He began to fumble at his doublet, and presently produced from an inner pocket a great thumb-ring with a ruby in it.

“I gained that,” he said, “at the sacking of a Spanish town. ’Tis worth a pope’s ransom. Set what you please against it.”

Evander lifted the ring from the table where Halfman placed it and took it to the window to look at it closely. Presently he laid it on the table again.

“It is a goodly ring,” he observed. “The setting is old and curious, and the stone, though it has a slight flaw in it, as you have been doubtless told before now, is worth more than any poor possessions I have about my person. Wherefore I would rather we contended for love.”

Halfman shook his head. He was a thought dashed by Evander’s discovery of the blemish in the stone, and he carried off his discomfiture by bravado.
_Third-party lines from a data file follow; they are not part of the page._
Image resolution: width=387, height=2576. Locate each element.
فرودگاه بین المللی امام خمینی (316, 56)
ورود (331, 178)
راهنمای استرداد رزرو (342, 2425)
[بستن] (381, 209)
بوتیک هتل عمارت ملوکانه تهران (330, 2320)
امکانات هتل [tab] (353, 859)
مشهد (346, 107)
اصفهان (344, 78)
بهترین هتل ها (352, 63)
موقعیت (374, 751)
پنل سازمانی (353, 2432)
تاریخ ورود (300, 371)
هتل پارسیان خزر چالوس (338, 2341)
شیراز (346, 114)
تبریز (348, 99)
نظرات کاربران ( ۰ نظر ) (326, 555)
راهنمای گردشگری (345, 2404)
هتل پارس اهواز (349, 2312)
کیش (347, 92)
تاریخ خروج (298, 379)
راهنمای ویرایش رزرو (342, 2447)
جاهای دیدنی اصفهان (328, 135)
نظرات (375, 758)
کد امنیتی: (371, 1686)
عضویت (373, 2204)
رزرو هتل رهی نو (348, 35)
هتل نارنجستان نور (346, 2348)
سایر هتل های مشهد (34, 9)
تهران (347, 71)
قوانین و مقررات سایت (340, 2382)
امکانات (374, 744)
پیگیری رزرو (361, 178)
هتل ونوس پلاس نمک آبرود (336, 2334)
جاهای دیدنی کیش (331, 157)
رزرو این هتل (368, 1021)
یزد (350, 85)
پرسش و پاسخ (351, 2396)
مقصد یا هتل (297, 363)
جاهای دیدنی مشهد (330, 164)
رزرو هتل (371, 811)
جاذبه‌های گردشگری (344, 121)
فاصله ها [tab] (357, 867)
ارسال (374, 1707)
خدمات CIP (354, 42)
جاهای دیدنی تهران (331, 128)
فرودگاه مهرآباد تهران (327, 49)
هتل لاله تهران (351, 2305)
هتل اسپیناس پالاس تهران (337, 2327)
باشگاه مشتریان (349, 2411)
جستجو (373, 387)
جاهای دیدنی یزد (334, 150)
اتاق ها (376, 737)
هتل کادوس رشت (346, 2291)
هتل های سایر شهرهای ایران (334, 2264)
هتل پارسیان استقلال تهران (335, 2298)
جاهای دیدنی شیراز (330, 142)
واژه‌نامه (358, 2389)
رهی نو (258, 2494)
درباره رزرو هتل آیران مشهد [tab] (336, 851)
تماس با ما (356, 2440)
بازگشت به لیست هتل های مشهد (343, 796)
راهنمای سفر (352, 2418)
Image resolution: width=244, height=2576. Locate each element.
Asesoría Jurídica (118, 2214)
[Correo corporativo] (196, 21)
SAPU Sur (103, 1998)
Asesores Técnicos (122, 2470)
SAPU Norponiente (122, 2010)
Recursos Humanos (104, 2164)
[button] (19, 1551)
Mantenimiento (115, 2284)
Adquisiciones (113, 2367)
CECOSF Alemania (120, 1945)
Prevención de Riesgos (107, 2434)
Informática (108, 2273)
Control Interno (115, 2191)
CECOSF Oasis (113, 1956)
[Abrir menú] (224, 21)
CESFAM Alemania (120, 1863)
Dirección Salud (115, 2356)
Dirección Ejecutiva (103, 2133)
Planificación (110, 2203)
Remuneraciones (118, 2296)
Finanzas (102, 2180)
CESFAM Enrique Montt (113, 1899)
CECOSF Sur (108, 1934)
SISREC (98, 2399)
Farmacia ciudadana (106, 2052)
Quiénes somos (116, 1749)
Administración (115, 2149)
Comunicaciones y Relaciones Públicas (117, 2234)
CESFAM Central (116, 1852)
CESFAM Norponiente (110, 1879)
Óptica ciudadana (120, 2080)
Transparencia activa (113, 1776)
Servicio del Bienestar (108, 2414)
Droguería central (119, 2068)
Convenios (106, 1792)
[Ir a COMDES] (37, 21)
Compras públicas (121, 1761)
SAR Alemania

“Nay, nay,” he answered; “there is my stake. Set what you please against it, were it no more than a silver groat. I do not ask to be paid well for my lesson.”

Evander said nothing, but drew his purse from his pocket and laid it on the table. Through the meshes Halfman could see the gleam of a few pieces of gold, and the gleam cheered him, as it always did. He was ever greedy of gold, and thought the death of Crassus not unkingly.

“Choose your blade,” he said. Evander, with a quick glance at the two weapons, selected the one nearest to him, flung his hat onto a chair, stripped off his doublet, and quietly waited for his adversary. Halfman did not keep him long. He flung his hat and doublet on the floor and advanced.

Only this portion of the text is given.